Prime Minister Benjamin Netanyahu had outed an alleged secret nuclear warehouse in the Turquzabad district of Tehran, in a 2018 address to the UN. The next year, he broke the news of another site, used for nuclear experimentation, located in Abadeh, south of Isfahan, which he said the authorities had destroyed and covered over as soon as they learned that it had been discovered. A third site, just east of Tehran, was revealed in 2020 by the opposition National Council of Resistance of Iran.

Information on all three was provided to the IAEA, but Iran has not allowed outside inspectors to visit any of the sites except Turquzabad, calling such inspections last year “unconstructive,” and threatening that “The agency should be aware of the destructive consequences of publishing such one-sided reports,” referring to Iran’s supposed intransigence on the issue.

The joint statement also referred ambiguously to some 30 IAEA cameras that Iran removed last June in such known nuclear facilities as Isfahan and Natanz, following a rare rebuke by most of the members of the agency’s 35-nation board of governors about Tehran’s stonewalling.

“Iran, on a voluntary basis will allow the IAEA to implement further appropriate verification and monitoring activities,” it said, with “modalities” to be agreed upon “soon.”

Iran has made promises on both issues before without following through.

Grossi had warned at the time that disconnecting the cameras and enrichment monitors meant that the IAEA would no longer have a “continuity of knowledge” about Iran’s nuclear programs, which “would be a fatal blow” to any resuscitation of a nuclear deal with Tehran.

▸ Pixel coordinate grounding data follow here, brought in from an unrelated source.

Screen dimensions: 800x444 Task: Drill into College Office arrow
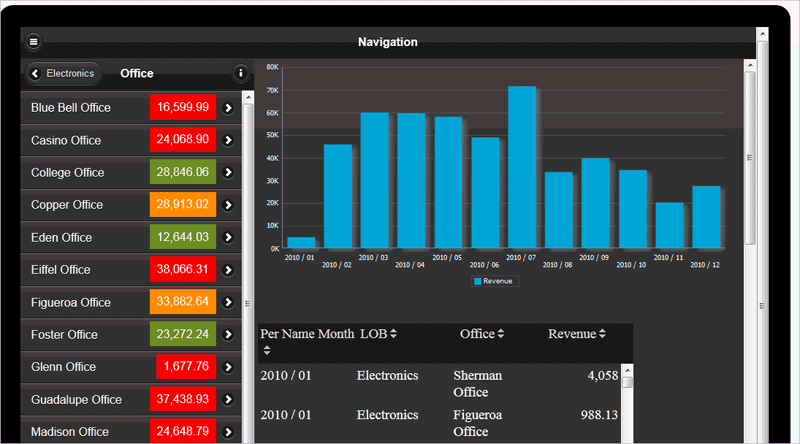[x=228, y=172]
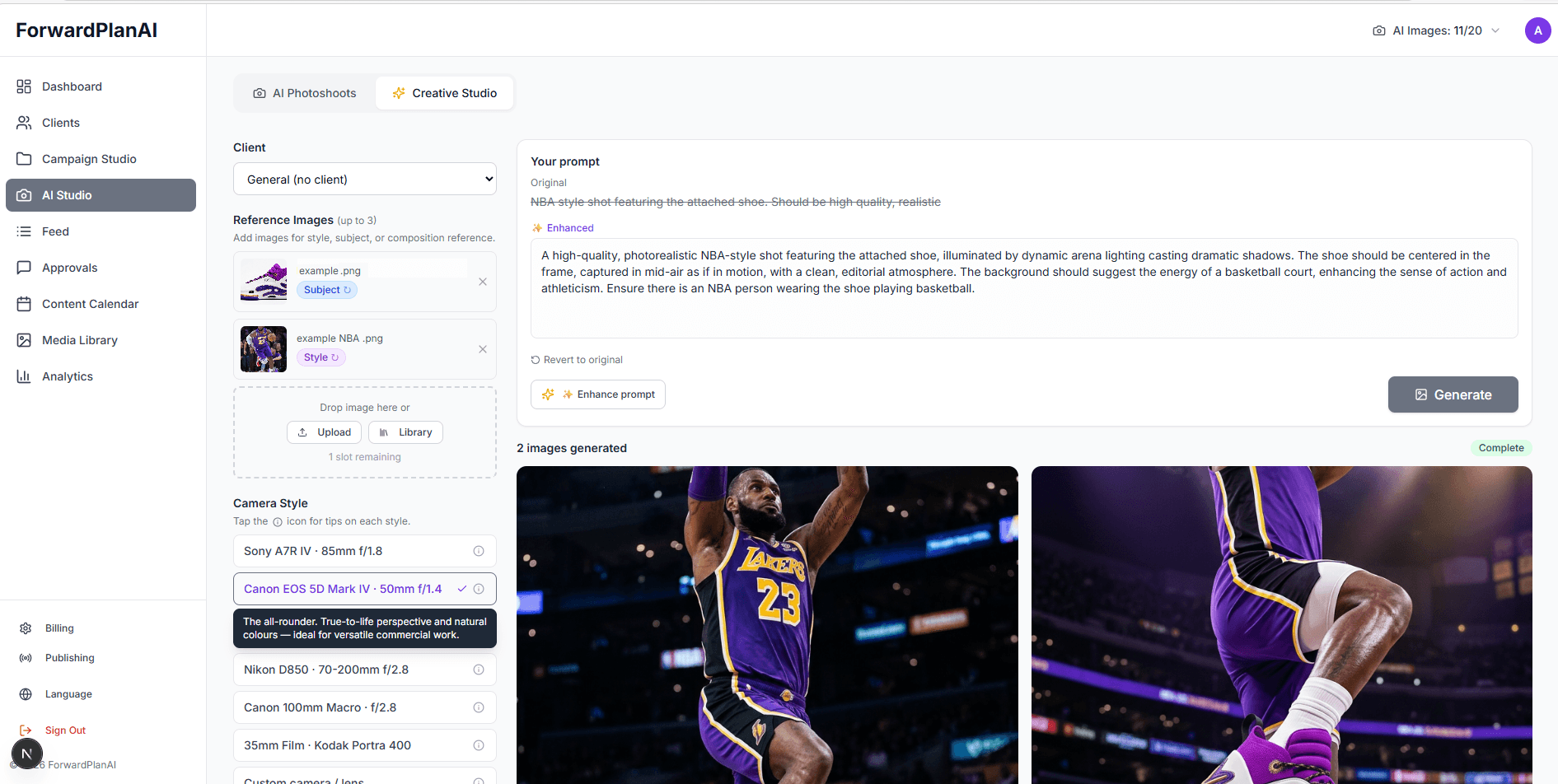The width and height of the screenshot is (1558, 784).
Task: Open the user avatar profile icon
Action: point(1537,30)
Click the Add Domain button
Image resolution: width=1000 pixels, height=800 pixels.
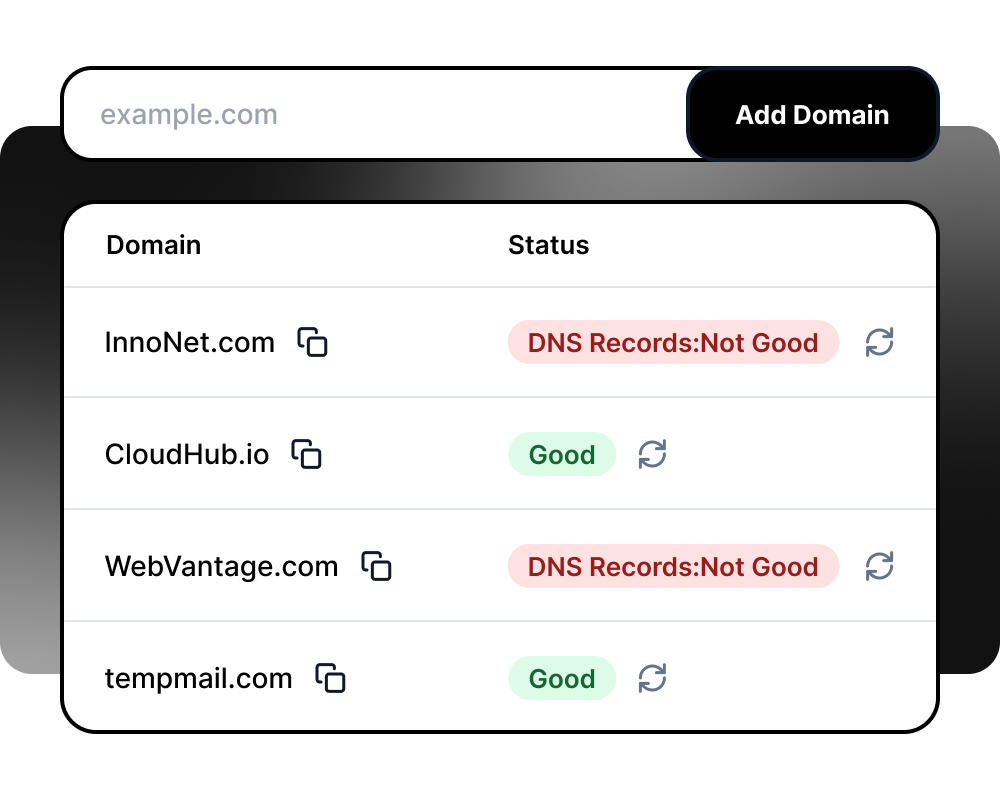[x=812, y=115]
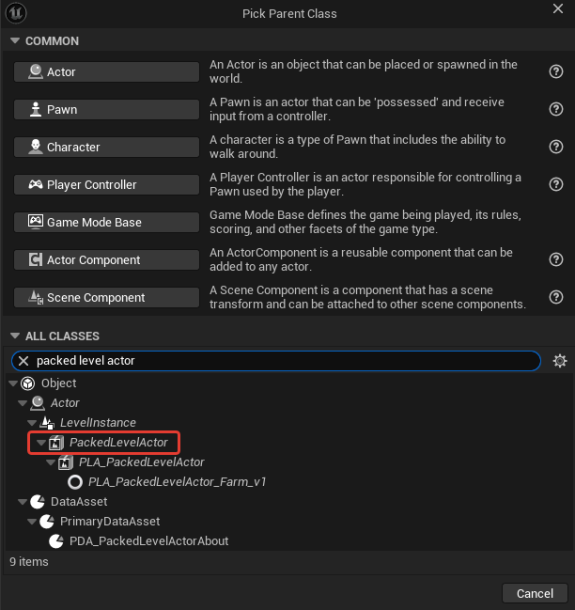Viewport: 575px width, 610px height.
Task: Open help for Actor Component class
Action: coord(556,259)
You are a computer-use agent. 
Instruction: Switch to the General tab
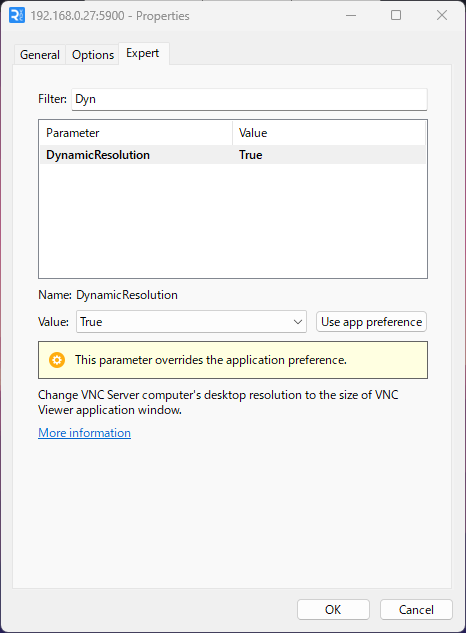pos(40,54)
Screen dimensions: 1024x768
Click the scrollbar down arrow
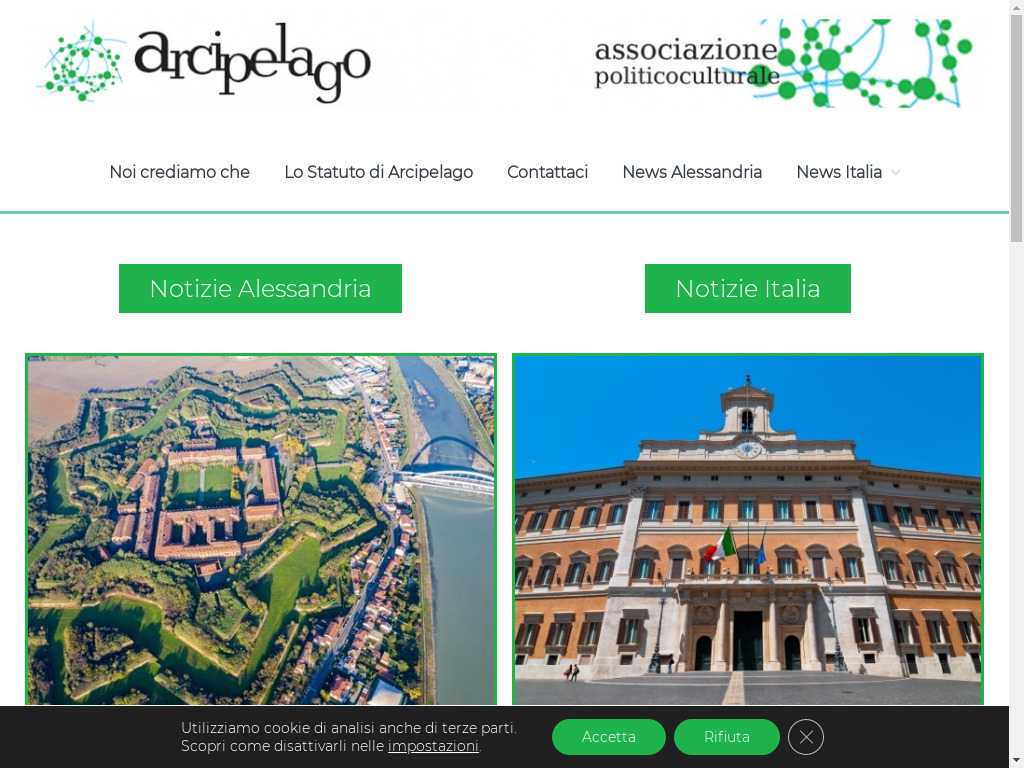(1016, 761)
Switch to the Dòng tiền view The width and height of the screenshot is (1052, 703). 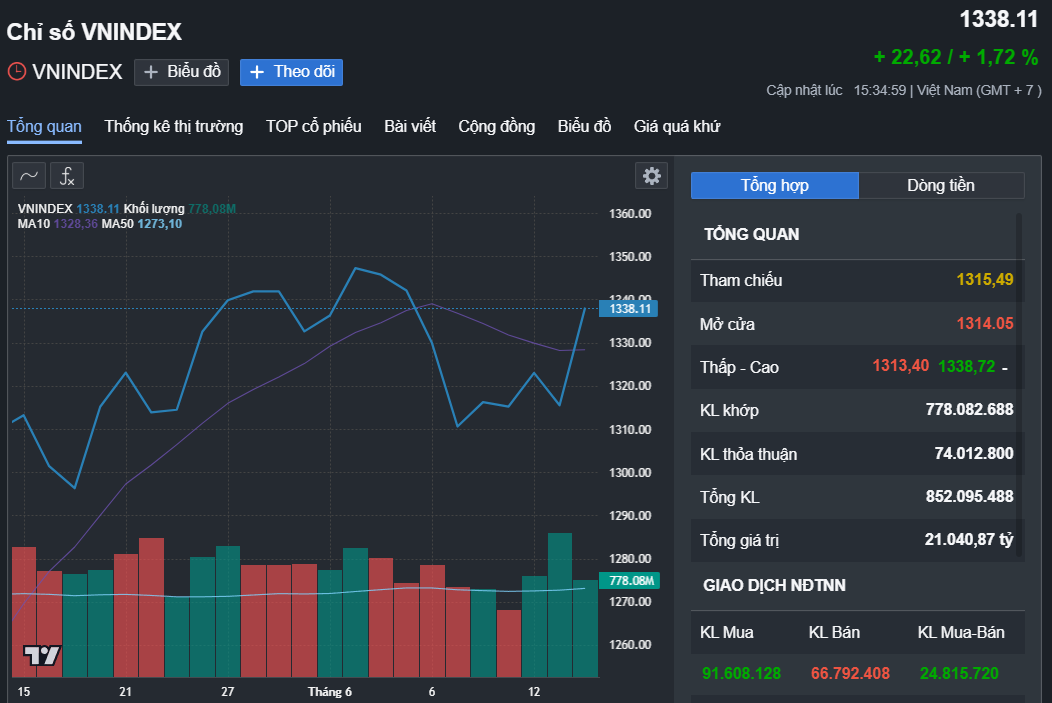(x=940, y=185)
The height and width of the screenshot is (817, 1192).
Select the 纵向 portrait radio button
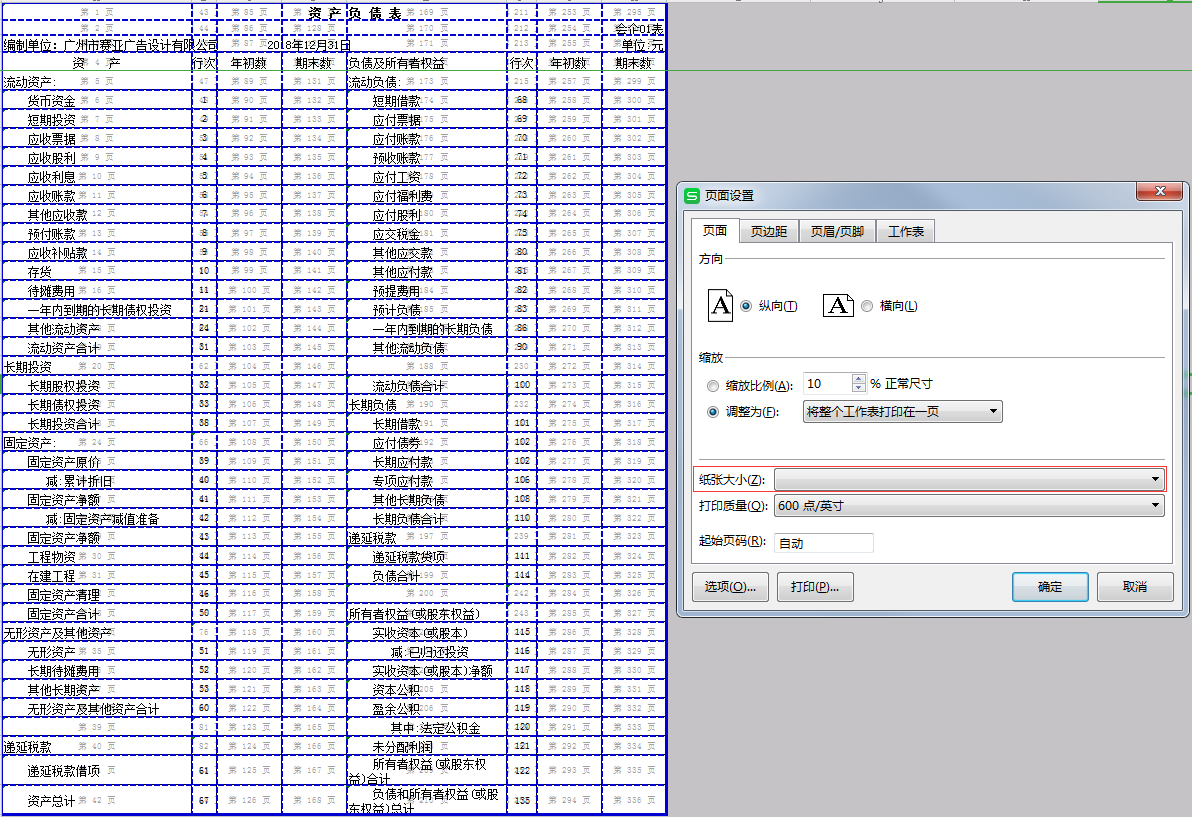tap(746, 306)
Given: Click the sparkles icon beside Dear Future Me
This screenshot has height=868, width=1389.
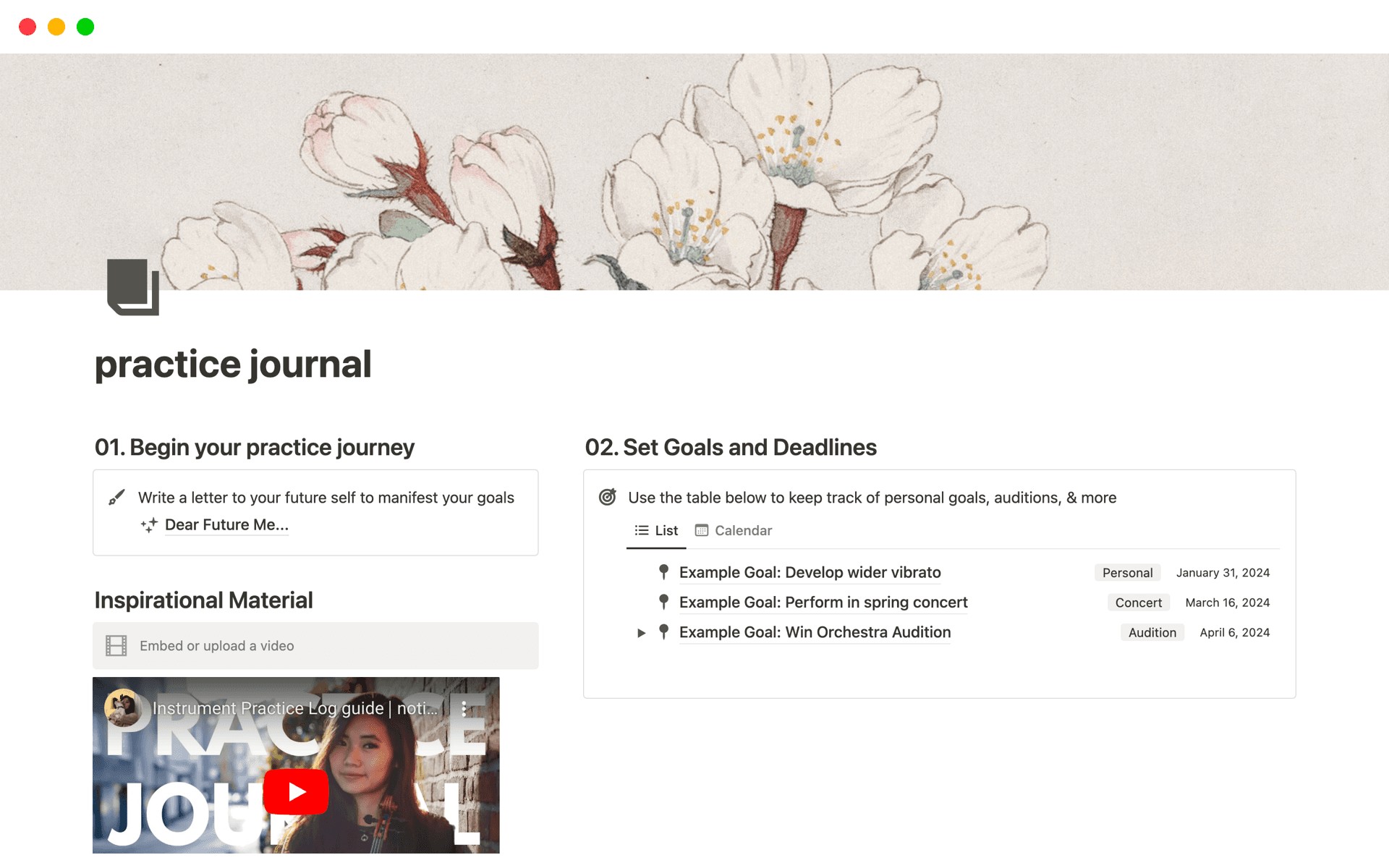Looking at the screenshot, I should (x=149, y=525).
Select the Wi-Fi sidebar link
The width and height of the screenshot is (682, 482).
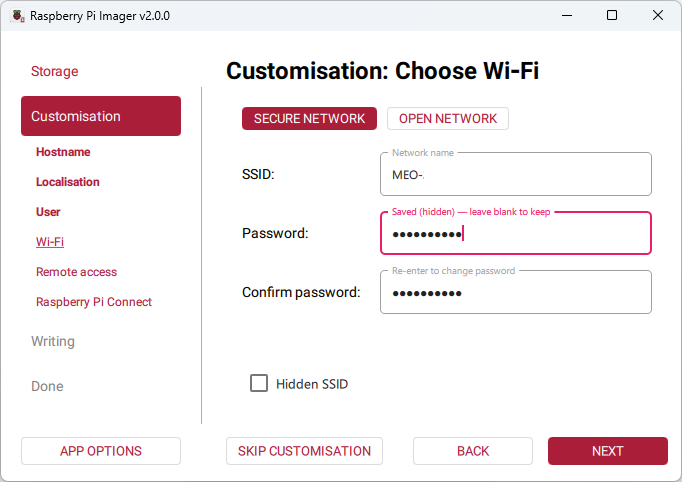pos(50,242)
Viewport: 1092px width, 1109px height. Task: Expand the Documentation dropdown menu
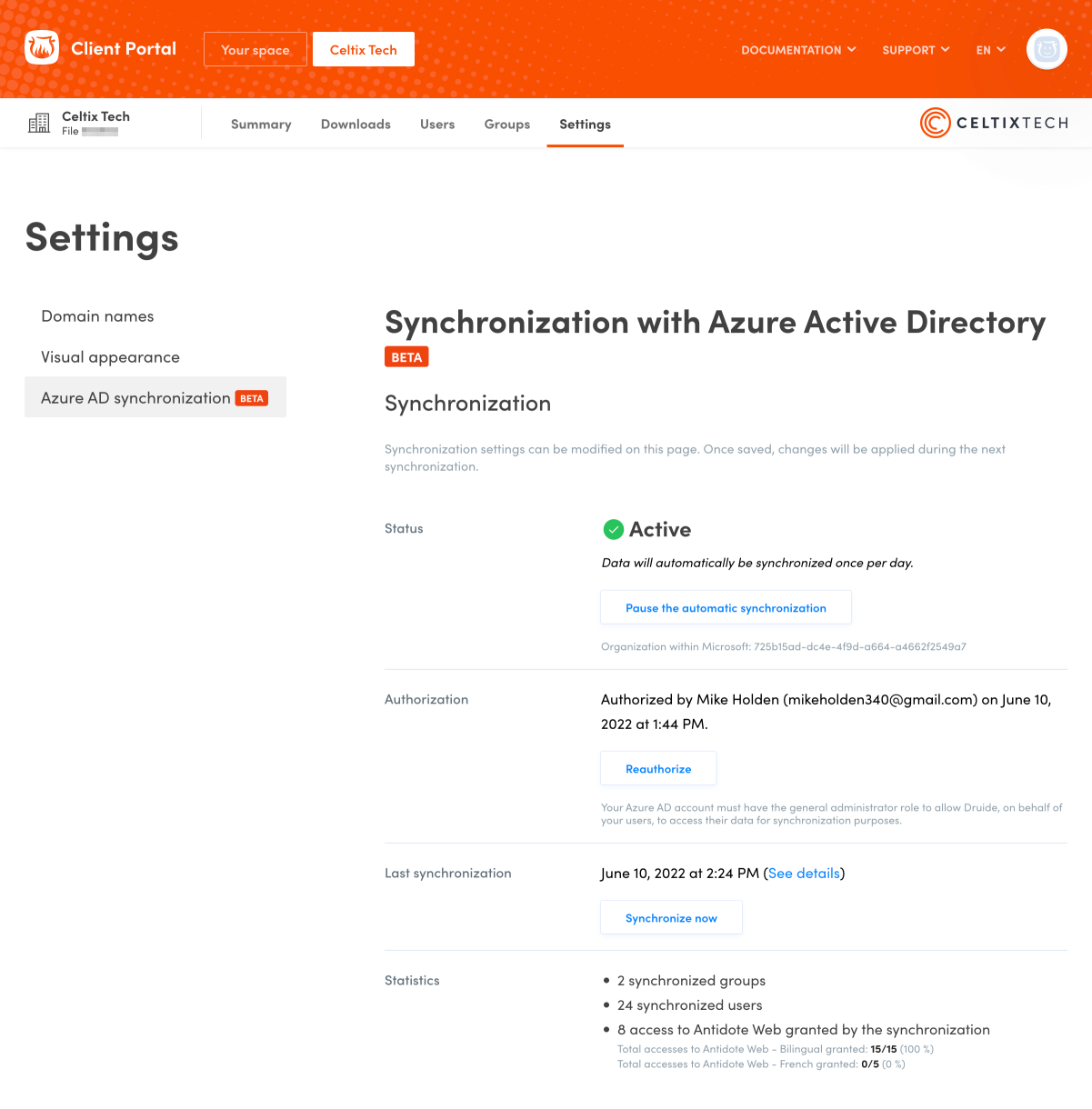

The most recent issue that has sharply raised concerns in the West was not addressed at all – that of the discovery that Iran has enriched at least some uranium to a staggering 84% level of purity, just a hairsbreadth away from official nuclear-weapons grade. Tehran has denied trying for this level, saying that perhaps a tiny amount was only enriched that far accidentally.

Even the 60% level that Iran has admitted to producing can be used in a so-called dirty bomb. The nuclear bombs that the American used to hit Nagasaki and Hiroshima to end World War II with Japan used a mixture of 89% and 50% purity, for an average of 80%. Less than a kilo of its 64-kilo weight actually underwent nuclear fission, yet it exploded with the energy of approximately 15 kilotons of TNT.

Grossi met not only with his local nuclear counterpart, Mohammad Eslami, who is also the Iranian vice president, but also with President Ebrahim Raisi and Foreign Minister Hossein Amir-Abdollahian. This perhaps underlined the seriousness with which the Islamic Republic is taking the quarterly meeting of the IAEA Board of Governors on Monday, which could theoretically turn the issue of Iran’s defiance over to the UN Security Council.

The way the 2015 nuclear deal was constructed, snapback sanctions on Iran cannot be vetoed by any nation, meaning that neither Russia nor China could stop the process if Iran is officially found to be noncompliant under the terms of the treaty.